> **What you should do**
Skip the pictures. Transcribe exactly the lines from the line containing "Instruction: Click the" to the end of the listing.

> **Exercise data**

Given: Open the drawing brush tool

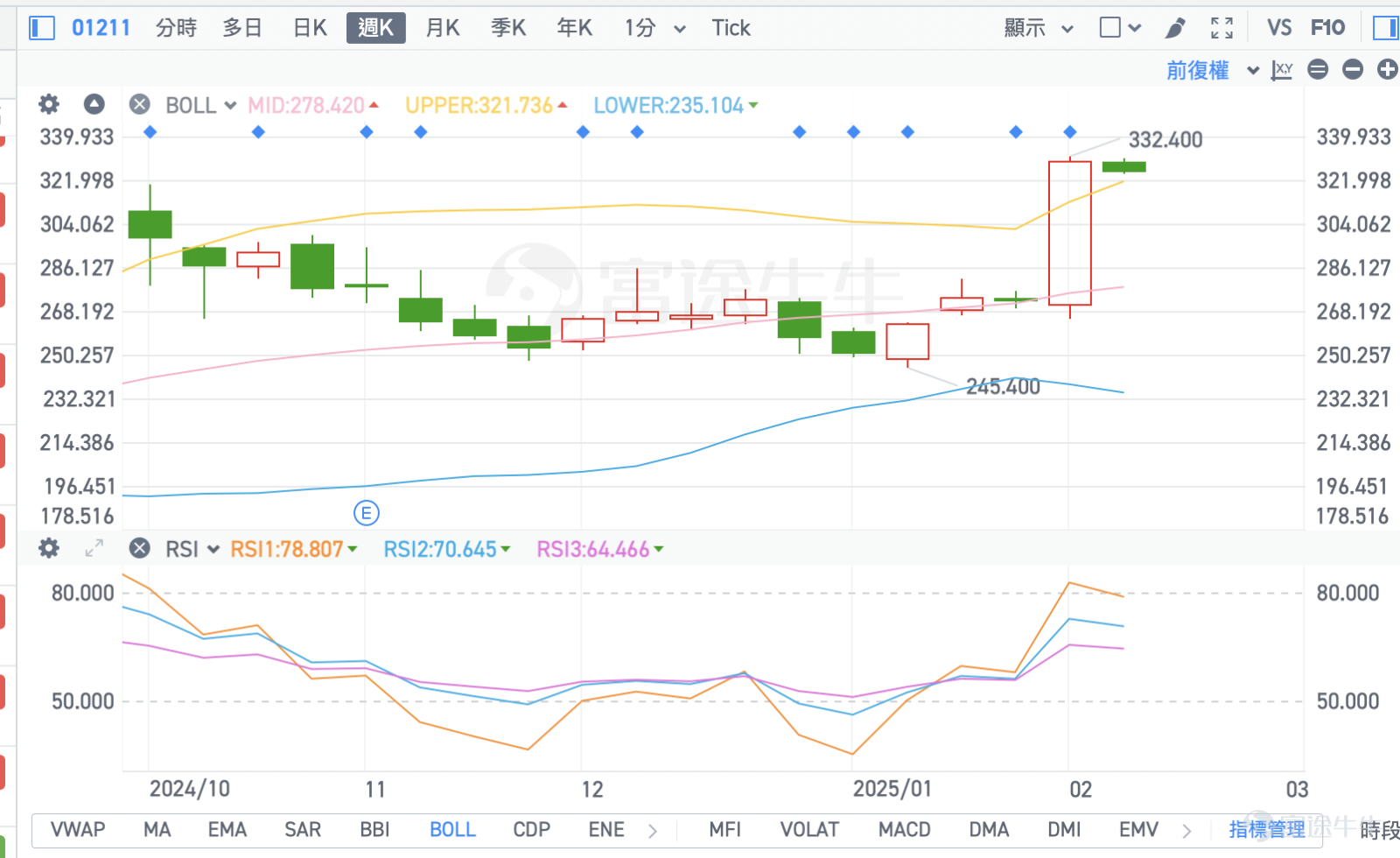Looking at the screenshot, I should (1175, 28).
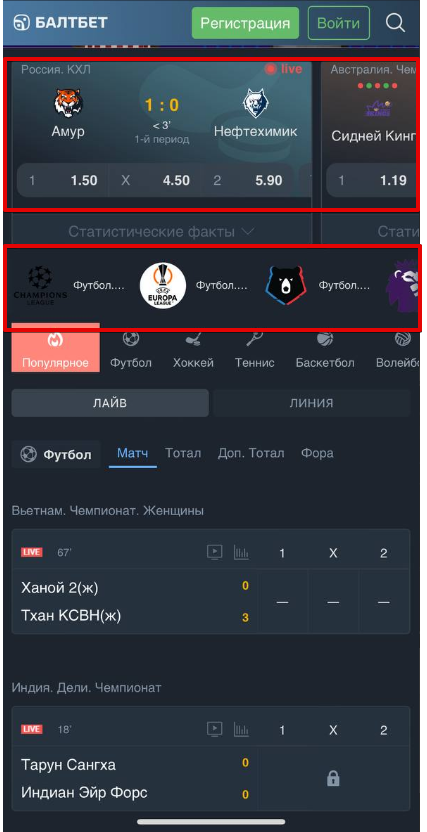Click the Регистрация button
This screenshot has height=832, width=427.
245,23
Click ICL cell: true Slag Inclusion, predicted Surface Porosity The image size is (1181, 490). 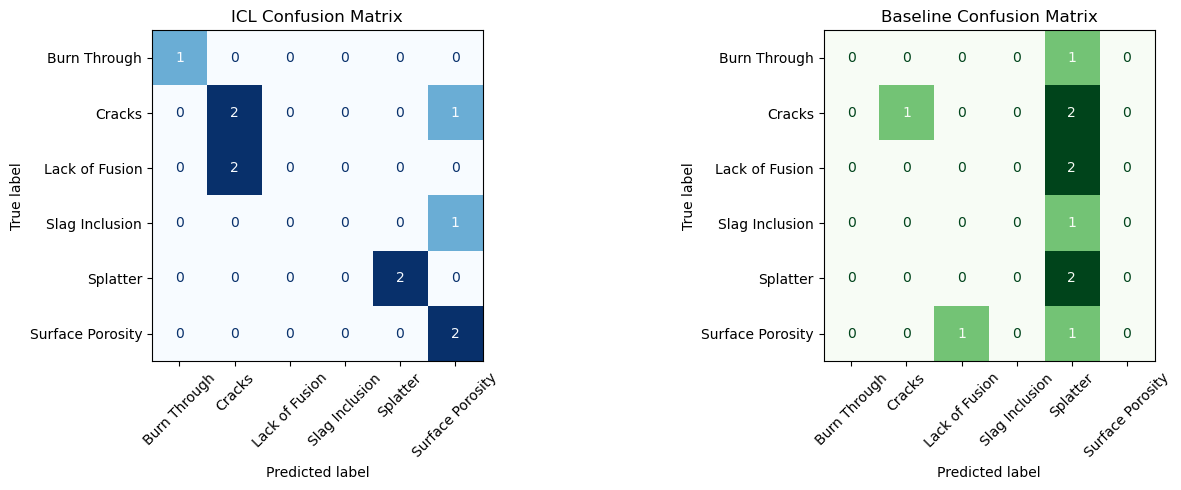coord(455,222)
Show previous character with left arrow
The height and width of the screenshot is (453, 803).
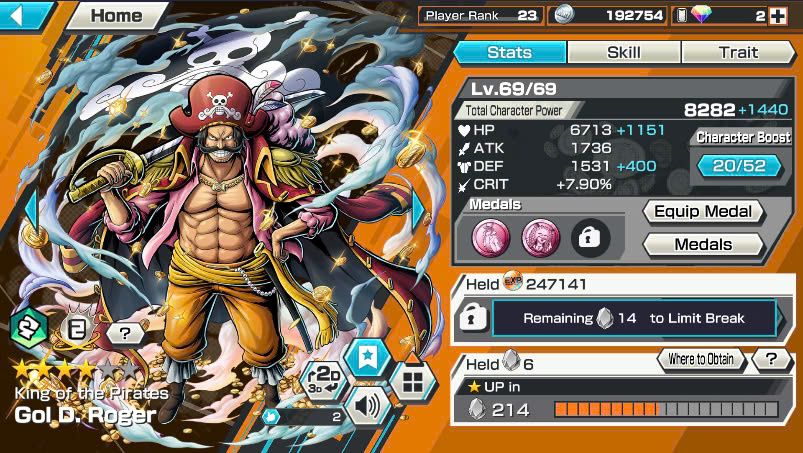point(32,209)
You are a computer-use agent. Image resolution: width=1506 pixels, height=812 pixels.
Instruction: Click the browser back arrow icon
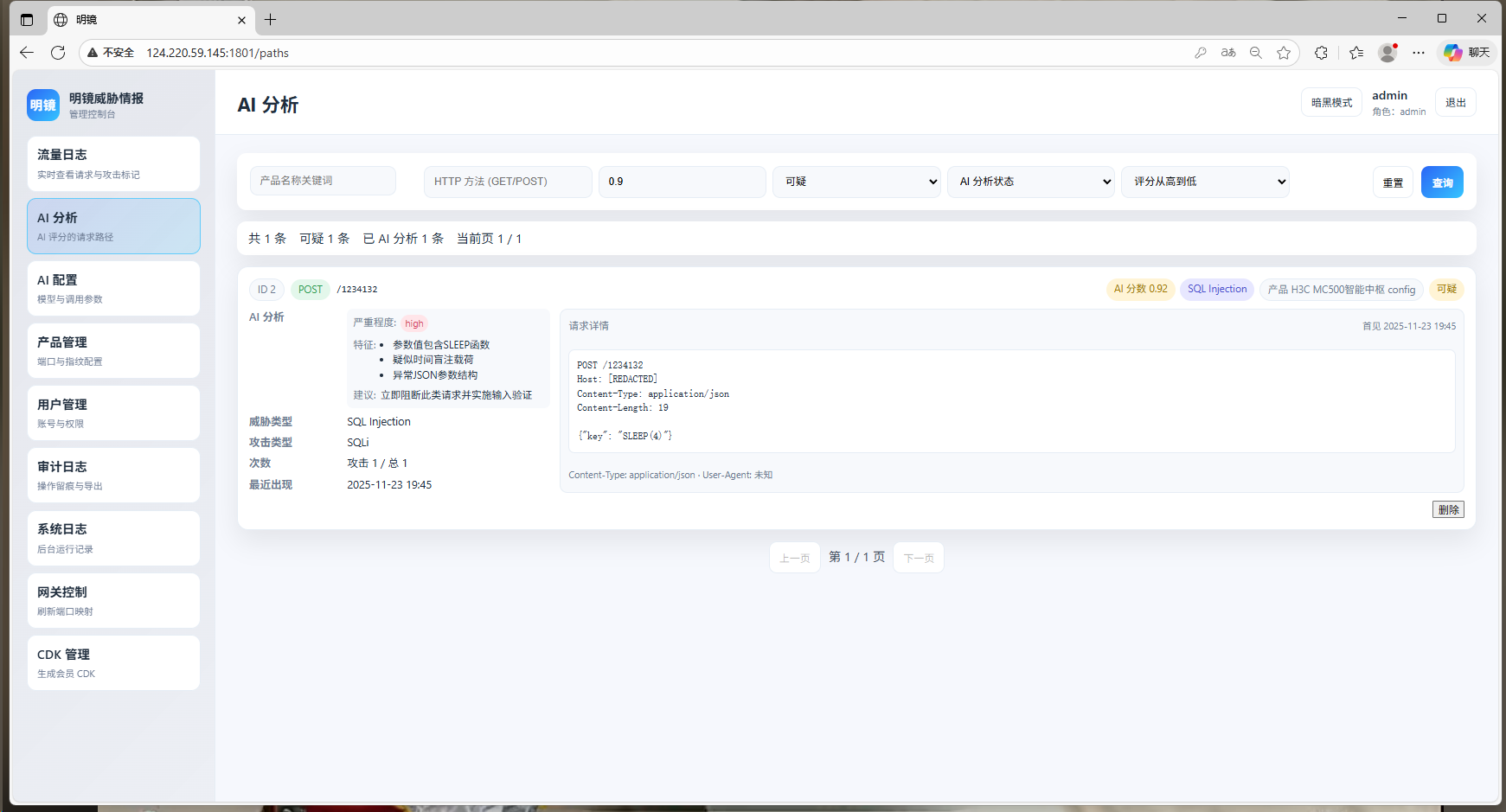pyautogui.click(x=27, y=53)
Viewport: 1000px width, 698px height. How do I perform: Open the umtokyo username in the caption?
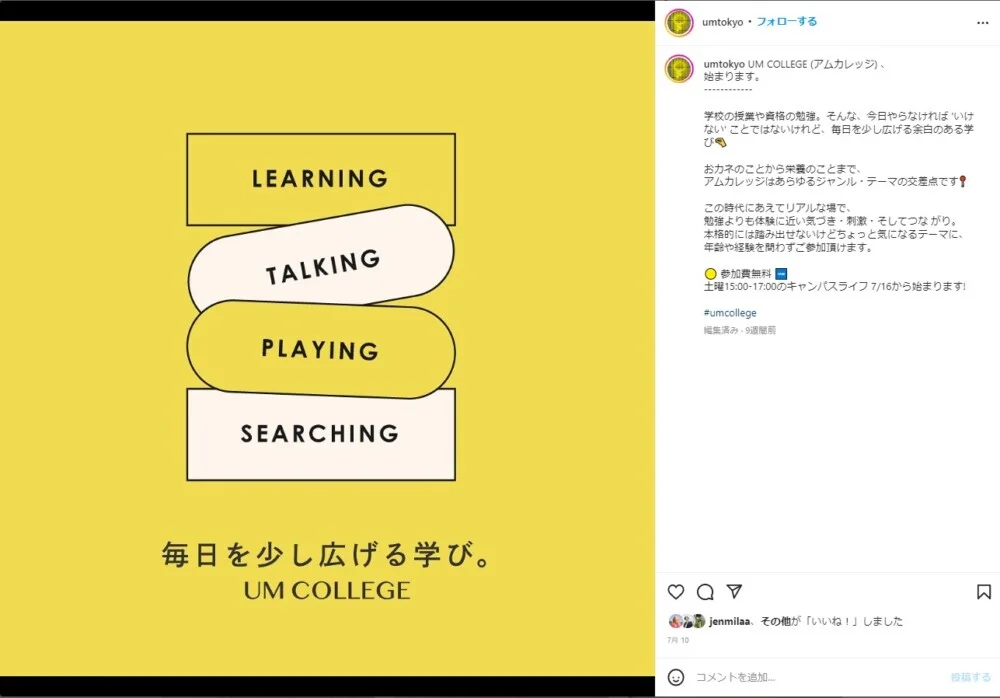click(724, 64)
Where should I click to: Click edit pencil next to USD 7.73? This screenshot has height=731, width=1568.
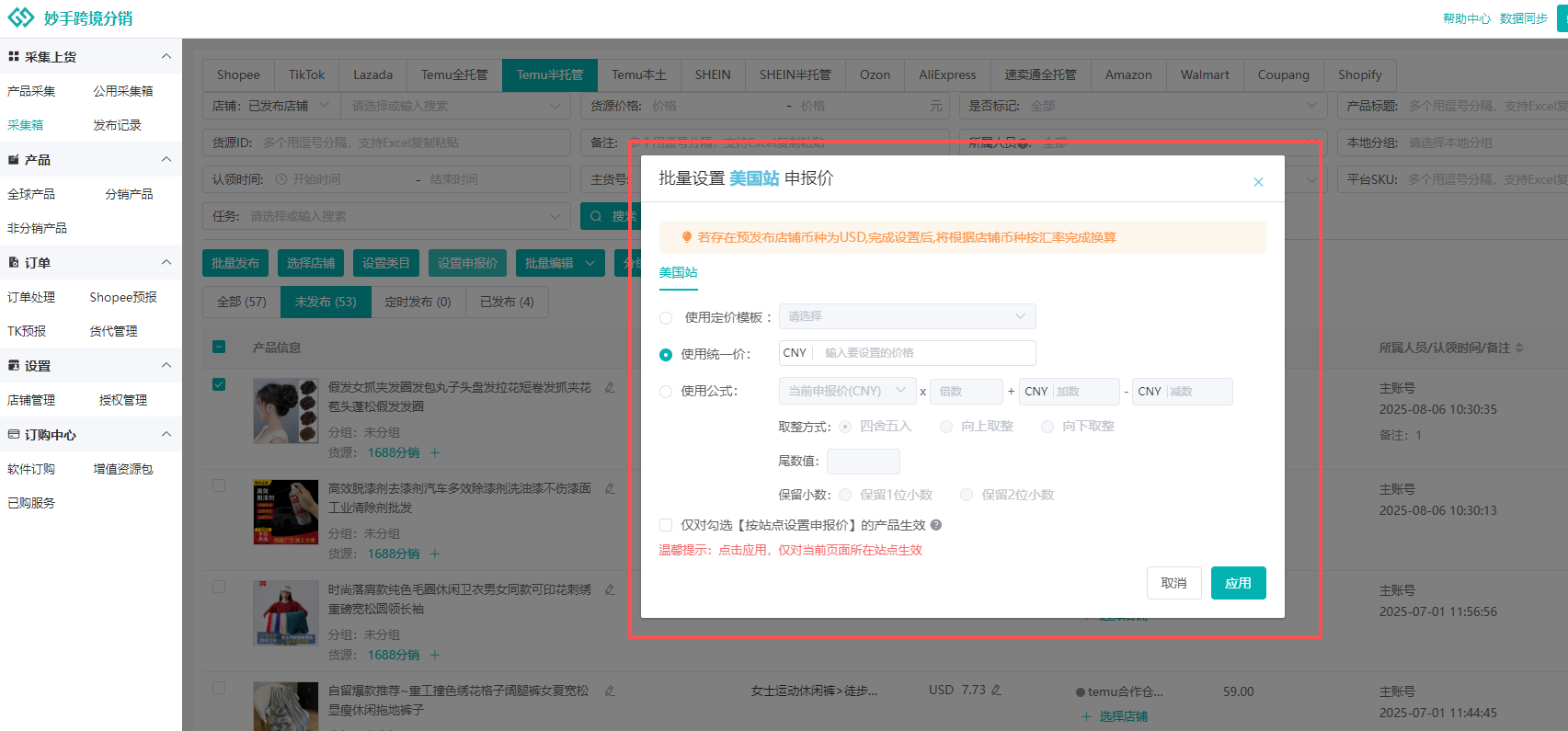pos(996,690)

> **Response**
Instruction: Click the browser back arrow icon
pyautogui.click(x=27, y=53)
Viewport: 1000px width, 698px height. How do I perform: Open the umtokyo username in the caption?
click(724, 64)
Where should I click to: Click edit pencil next to USD 7.73? This screenshot has height=731, width=1568.
pos(996,690)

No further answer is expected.